» **TEXTE EXTRAIT**
┌────────

Des troupes à former. Les forces armées ukrainiennes, estimées à 120.000 hommes, subissent de lourdes pertes évaluées à plusieurs dizaines de morts et de blessés par jour, notamment parmi les troupes expérimentées et celles formées dans les pays de l’OTAN. Le grand nombre de contrats d’engagements militaires courts, souscrits durant la guerre dans le Donbass entre 2014 et 2022, a permis à l’Ukraine de disposer d’une certaine réserve expérimentée. Mais ce vivier a été mal exploité en raison de l’hétérogénéité des unités, de la guerre d’usure et d’une mauvaise gestion, comme l’envoi de conscrits au front sans un entraînement préalable de plusieurs semaines. La plupart des 400.000 « mobilisables » n’a aucune expérience militaire. La remontée en puissance des forces ukrainiennes repose donc sur la formation dans les pays alliés. L’opération britannique « Orbital » a ainsi formé 22.000 soldats entre 2015 et 2022. Puis l’opération « Interflex », qui rassemble plus de 800 instructeurs britanniques, australiens, danois, canadiens, lituaniens, néerlandais, néo-zélandais, norvégiens, finlandais et suédois, a organisé des stages de trois semaines à 10.000 hommes en 2022, chiffre qui devrait doubler en 2023. Un programme international, sous commandement américain et incluant des instructeurs britanniques, canadiens et lituaniens, a formé 23.000 officiers et sous-officiers entre 2015 et 2022. Entre avril et août 2022, la « Task Force Gator » (américaine) a formé 1.600 militaires sur 16 systèmes d’armes…américains ! En juin 2023, l’initiative « European Union Military Assistance Mission », qui rassemble 23 pays européens dont la Pologne, l’Allemagne, la France, l’Espagne et l’Italie, aura formé 12.000 combattants et 2.800 spécialistes dans des stages de 30 jours.

└────────

» **DONNÉES FOURNIES**
┌────────

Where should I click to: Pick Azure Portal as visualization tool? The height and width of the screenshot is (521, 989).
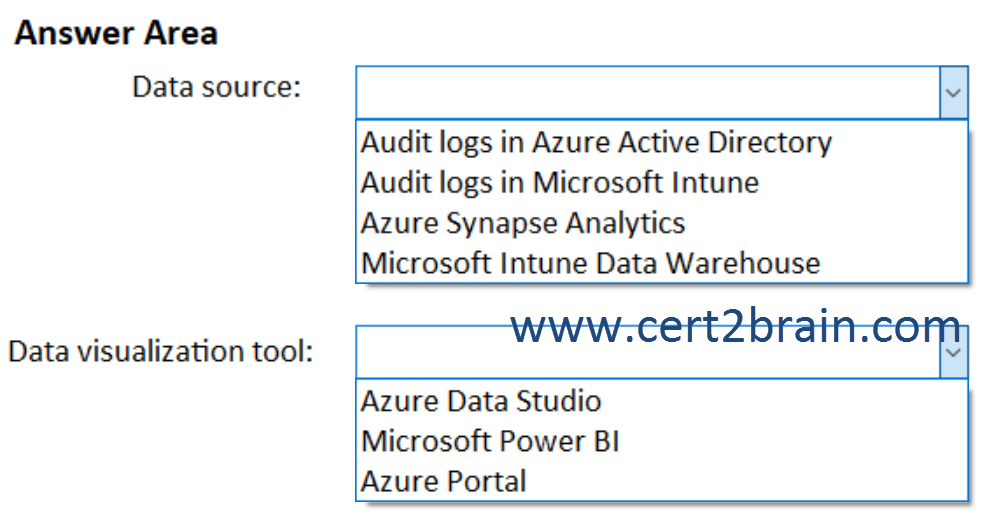pyautogui.click(x=443, y=481)
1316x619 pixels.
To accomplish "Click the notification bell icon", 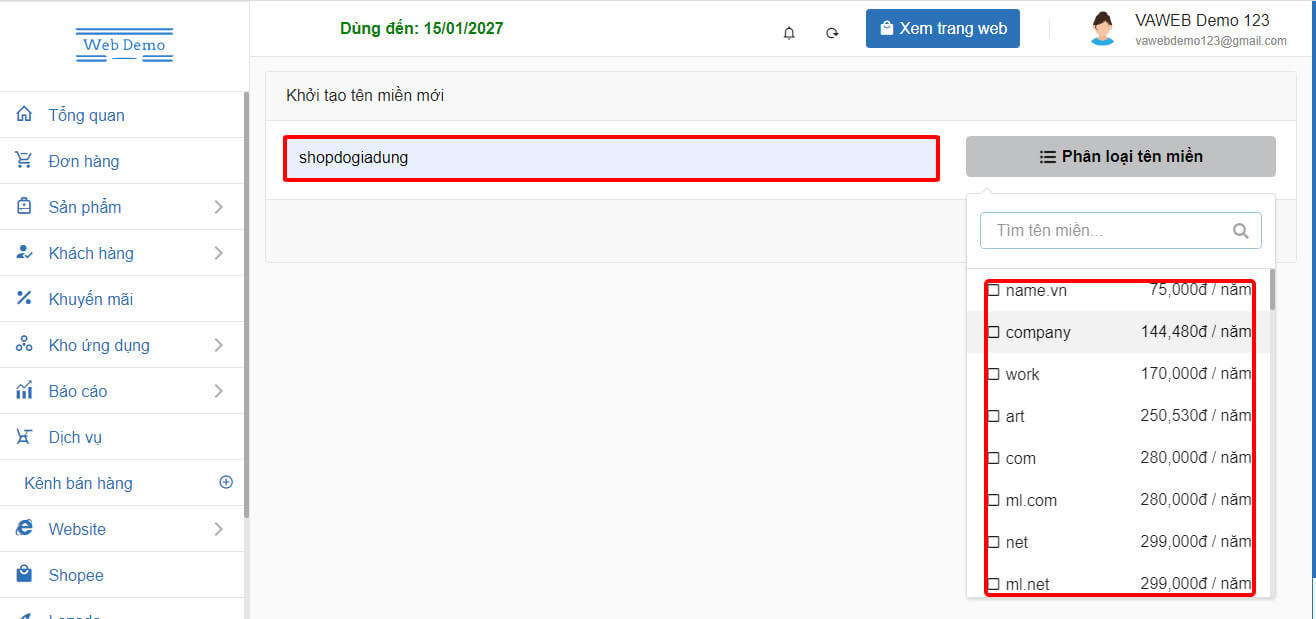I will coord(789,33).
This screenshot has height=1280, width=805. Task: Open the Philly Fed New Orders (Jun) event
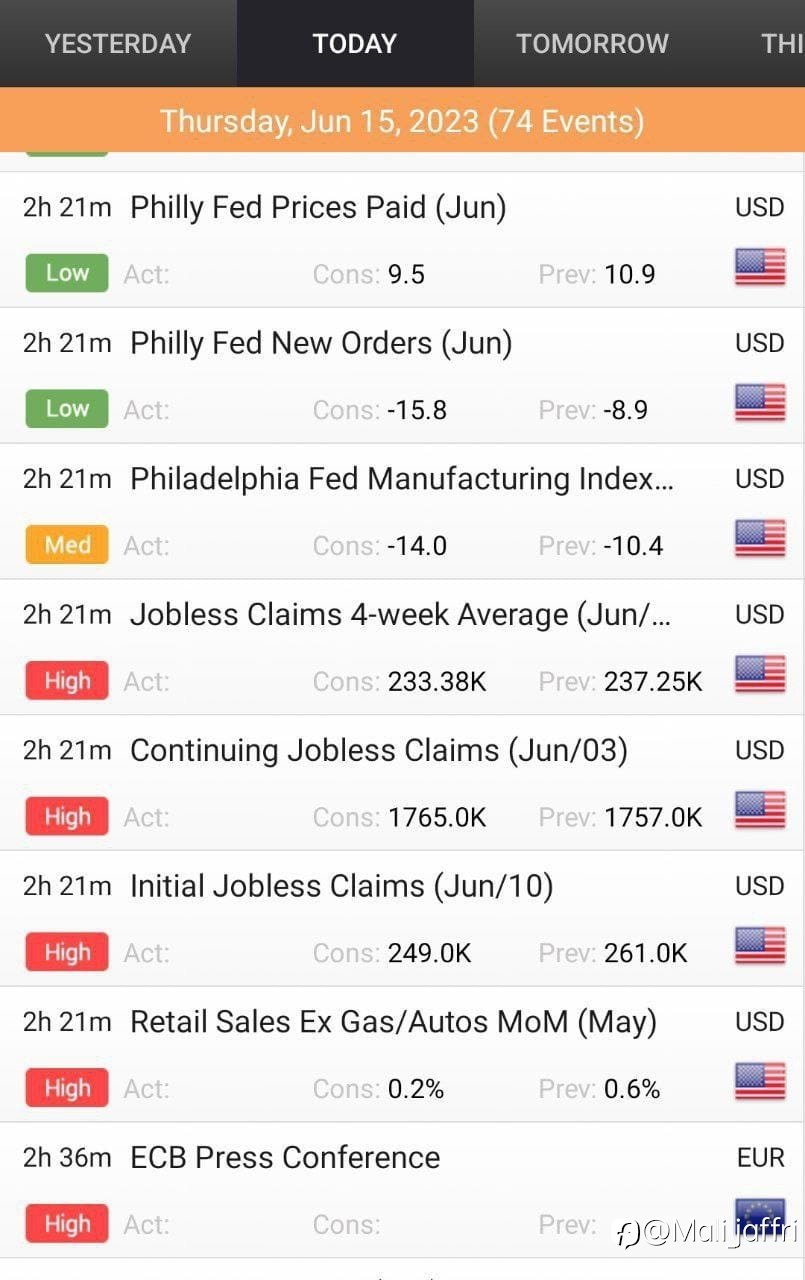coord(402,376)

└────────

» **CONSIGNE**
Quelles opérations ou initiatives de formation le texte sur la formation des troupes ukrainiennes désigne-t-il par un nom propre ? Donnez-les toutes.

» **RÉSULTAT**
- « Orbital »
- « Interflex »
- « Task Force Gator »
- « European Union Military Assistance Mission »